### Extracted records
--- START ---

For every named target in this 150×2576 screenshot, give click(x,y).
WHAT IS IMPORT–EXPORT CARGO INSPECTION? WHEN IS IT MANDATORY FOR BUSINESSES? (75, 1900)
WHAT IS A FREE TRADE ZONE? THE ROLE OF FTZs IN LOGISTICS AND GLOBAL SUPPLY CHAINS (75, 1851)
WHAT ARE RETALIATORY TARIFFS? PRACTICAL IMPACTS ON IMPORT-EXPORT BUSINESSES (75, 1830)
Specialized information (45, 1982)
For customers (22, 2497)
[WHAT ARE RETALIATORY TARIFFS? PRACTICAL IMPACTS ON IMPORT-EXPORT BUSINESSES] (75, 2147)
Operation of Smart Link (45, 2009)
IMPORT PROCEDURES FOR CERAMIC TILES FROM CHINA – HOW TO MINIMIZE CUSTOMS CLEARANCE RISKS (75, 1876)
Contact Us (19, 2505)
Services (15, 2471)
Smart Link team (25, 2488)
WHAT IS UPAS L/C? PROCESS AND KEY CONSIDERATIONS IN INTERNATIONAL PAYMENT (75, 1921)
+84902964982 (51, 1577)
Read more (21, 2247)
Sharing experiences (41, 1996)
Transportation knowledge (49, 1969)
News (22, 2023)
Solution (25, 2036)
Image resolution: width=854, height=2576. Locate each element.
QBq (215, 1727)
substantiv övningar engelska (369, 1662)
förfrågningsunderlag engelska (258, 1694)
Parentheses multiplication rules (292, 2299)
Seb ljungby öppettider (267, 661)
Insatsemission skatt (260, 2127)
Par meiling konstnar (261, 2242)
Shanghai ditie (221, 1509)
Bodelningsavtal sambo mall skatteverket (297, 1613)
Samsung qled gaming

--- END ---

Go through the data and show each line that holds "TARIFFS".

WHAT ARE RETALIATORY TARIFFS? PRACTICAL IMPACTS ON IMPORT-EXPORT BUSINESSES (75, 1830)
[WHAT ARE RETALIATORY TARIFFS? PRACTICAL IMPACTS ON IMPORT-EXPORT BUSINESSES] (75, 2147)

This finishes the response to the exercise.